Polar Capital saw a £3.3bn reduction in assets under management in the six months to September 30, a month the chief executive officer of the firm described as ‘brutal’.
The asset manager’s AUM dropped to £18.8bn in the period, according to interim results posted on the stock exchange today (November 21).
Of this £3.3bn, £2bn was due to negative market movements and fund performance, £800,000 was from net redemptions and £500,000 was in outflows from previously reported fund closures.
Excluding the outflows from fund closures, the company saw net outflows of £30mn from segregated mandates, net share buy-backs of £62mn in investment trusts, and net outflows of £753mn from the open-ended funds.
Some of the asset manager’s funds saw net investment, including its global insurance fund which saw inflows of £258mn, and £101mn invested in its emerging market stars fund range.
Gavin Rochussen, chief executive officer of Polar Capital, said the first half of the company's financial year ended on a “weak note” in global bond and equity markets.
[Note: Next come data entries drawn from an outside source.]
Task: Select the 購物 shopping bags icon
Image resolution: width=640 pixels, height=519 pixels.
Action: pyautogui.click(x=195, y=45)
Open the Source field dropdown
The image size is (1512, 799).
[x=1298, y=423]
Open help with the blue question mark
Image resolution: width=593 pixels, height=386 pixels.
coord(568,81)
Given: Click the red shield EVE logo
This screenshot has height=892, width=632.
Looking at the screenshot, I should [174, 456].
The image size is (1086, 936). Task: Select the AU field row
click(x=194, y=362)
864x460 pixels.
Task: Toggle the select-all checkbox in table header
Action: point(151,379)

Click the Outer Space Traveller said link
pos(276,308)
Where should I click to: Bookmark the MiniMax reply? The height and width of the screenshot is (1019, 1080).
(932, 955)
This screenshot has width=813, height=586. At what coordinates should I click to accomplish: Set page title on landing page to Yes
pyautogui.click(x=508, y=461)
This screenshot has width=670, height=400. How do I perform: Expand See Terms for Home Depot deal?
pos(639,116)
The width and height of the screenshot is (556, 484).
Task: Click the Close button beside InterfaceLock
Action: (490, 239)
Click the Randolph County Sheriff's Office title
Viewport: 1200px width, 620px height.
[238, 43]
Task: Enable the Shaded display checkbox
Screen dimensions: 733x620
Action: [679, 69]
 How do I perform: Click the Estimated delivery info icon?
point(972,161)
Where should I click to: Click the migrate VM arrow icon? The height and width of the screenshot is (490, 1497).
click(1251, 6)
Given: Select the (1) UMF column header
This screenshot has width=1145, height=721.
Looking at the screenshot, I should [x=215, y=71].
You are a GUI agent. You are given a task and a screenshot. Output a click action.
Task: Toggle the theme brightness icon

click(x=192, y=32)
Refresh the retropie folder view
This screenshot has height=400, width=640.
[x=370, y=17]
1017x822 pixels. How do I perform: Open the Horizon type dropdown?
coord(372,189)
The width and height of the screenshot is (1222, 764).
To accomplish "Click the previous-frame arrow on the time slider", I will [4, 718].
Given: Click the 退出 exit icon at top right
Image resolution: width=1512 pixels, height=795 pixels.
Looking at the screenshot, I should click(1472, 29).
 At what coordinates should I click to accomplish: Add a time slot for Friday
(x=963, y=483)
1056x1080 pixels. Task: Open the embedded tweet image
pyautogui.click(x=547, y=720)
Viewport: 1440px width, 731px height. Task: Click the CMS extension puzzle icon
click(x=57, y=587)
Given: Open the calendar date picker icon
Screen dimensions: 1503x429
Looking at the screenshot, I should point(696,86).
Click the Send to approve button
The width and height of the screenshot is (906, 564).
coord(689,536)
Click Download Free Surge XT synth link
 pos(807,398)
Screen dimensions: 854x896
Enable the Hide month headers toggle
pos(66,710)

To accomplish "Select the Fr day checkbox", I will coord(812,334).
“September 2022 was particularly brutal, with most regional equity indices falling by between 9 per cent and 12 per cent in US dollar terms.”
He added that the “unusual circumstances” resulting in bond and equity markets falling at the same time has been “painful” for investors.
“Data [suggests] that a 'balanced' portfolio of bonds and equities is experiencing its worst year for at least a century, and that a GDP weighted world government bond index is on track for its worst annualised return since 1920,” he said.
"The last six months have been challenging for all asset management firms, whatever their size or business model."
Pre-tax profits dropped to £23mn, from £31.7mn during the same period last year, though the company’s dividend remains unchanged at 14p per share.
Rochussen said he was optimistic about the future.
"At some point, as inflation stabilises and interest rates peak, investors will require increased market exposure and we are well placed to benefit from this demand,” he said, adding that there is a “strong pipeline of interest” in the manager’s strategies.
Analysts were buoyant at the firm's prospects in March, despite a drop in performance.